Welt : Drogenkonsum: High

Robert Ide

Am 21. Juli ist es wieder soweit. Bei der Love Parade in Berlin kann die Welt besichtigen, wie wenig die Jugend von heute zum Leben braucht: Die angereisten Jungs und Mädels berauschen sich einmal mehr an lauten Bässen, knapper Kleidung und ein wenig Sonne. Reicht das den Feiernden, um Spaß zu haben? Die Drogenbeauftragte der Bundesregierung, Marion Caspers-Merk, sagt: Nein. Denn nach neuesten Studien kann sie keine Entwarnung für den Drogenkonsum Jugendlicher geben. Im Gegenteil. In einer repräsentativen Befragung der Bundeszentrale für gesundheitliche Aufklärung über die Drogenerfahrungen von zwölf- bis 25-Jährigen ist nachzulesen: fast jeder Jugendliche trinkt, mehr als jeder Dritte raucht und 27 Prozent haben schon einmal Erfahrungen mit illegalen Drogen gemacht. Besonders auffällig ist der Anstieg des Konsums von Haschisch und Marihuana.
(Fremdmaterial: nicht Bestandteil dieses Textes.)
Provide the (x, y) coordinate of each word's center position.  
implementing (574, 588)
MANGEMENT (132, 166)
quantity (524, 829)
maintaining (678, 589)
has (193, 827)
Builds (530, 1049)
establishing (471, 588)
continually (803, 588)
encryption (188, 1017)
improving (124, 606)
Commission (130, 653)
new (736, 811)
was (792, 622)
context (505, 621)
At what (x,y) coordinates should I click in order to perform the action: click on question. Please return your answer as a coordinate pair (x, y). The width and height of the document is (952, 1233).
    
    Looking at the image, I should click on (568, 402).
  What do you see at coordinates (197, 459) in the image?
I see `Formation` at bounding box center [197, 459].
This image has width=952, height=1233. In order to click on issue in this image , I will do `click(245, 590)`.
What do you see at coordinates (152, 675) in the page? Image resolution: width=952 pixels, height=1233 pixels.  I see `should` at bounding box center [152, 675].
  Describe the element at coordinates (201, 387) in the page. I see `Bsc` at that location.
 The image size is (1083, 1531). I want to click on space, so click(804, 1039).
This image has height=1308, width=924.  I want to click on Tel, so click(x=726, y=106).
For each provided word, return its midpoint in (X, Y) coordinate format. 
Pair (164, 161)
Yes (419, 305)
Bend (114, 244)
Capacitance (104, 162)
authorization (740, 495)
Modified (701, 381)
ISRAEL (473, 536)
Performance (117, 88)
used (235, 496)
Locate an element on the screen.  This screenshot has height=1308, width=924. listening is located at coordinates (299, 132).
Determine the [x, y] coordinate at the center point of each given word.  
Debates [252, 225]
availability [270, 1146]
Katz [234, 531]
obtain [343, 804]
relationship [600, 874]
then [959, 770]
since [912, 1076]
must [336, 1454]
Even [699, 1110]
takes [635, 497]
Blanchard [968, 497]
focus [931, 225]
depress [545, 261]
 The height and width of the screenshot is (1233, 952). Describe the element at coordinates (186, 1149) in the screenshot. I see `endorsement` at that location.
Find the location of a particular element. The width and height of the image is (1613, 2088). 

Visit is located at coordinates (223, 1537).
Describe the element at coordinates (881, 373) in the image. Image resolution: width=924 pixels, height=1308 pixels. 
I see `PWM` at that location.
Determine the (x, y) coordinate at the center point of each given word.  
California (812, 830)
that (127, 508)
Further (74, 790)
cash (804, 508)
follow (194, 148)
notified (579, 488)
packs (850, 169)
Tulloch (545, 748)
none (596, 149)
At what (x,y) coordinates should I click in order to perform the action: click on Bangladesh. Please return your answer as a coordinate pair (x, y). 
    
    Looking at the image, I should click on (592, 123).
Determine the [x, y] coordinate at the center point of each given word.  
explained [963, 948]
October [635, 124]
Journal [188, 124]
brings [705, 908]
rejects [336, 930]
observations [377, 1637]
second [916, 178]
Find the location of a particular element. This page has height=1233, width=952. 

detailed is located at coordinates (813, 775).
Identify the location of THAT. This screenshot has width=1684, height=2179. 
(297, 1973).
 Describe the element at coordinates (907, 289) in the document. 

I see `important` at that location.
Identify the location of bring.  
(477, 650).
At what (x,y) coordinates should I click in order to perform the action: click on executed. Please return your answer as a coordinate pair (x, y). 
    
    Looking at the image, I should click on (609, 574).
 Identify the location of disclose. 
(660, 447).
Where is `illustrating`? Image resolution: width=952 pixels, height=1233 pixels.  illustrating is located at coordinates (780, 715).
Jeder vierte Jugendliche hat schon einmal einen Joint geraucht, das Durchschnittsalter beim ersten Zug liegt bei 16,5 Jahren. Bei der Jugenderhebung 1993 lag das Einstiegsalter noch ein Jahr höher. Im gleichen Zeitraum ist der Anteil der Jugendlichen mit Drogenerfahrung deutlich angestiegen - von 18 auf 27 Prozent.

Besorgte Eltern müssen allerdings nicht gleich die Nerven verlieren. Die meisten Kinder probieren Drogen nur ein oder zweimal aus und verzichten dann darauf. Regelmäßig konsumieren gerade mal drei Prozent der Jugendlichen illegale Drogen. Die Einnahme von harten Drogen wie Speed, LSD und Kokain ist bei jeweils etwa zwei Prozent eher gering. Allerdings wächst seit Jahren das Interesse an der Partydroge Ecstacy. Immerhin vier Prozent der Jugendlichen haben die Pillen schon mal probiert. Dabei ist der Konsum in Ostdeutschland höher als im Westen.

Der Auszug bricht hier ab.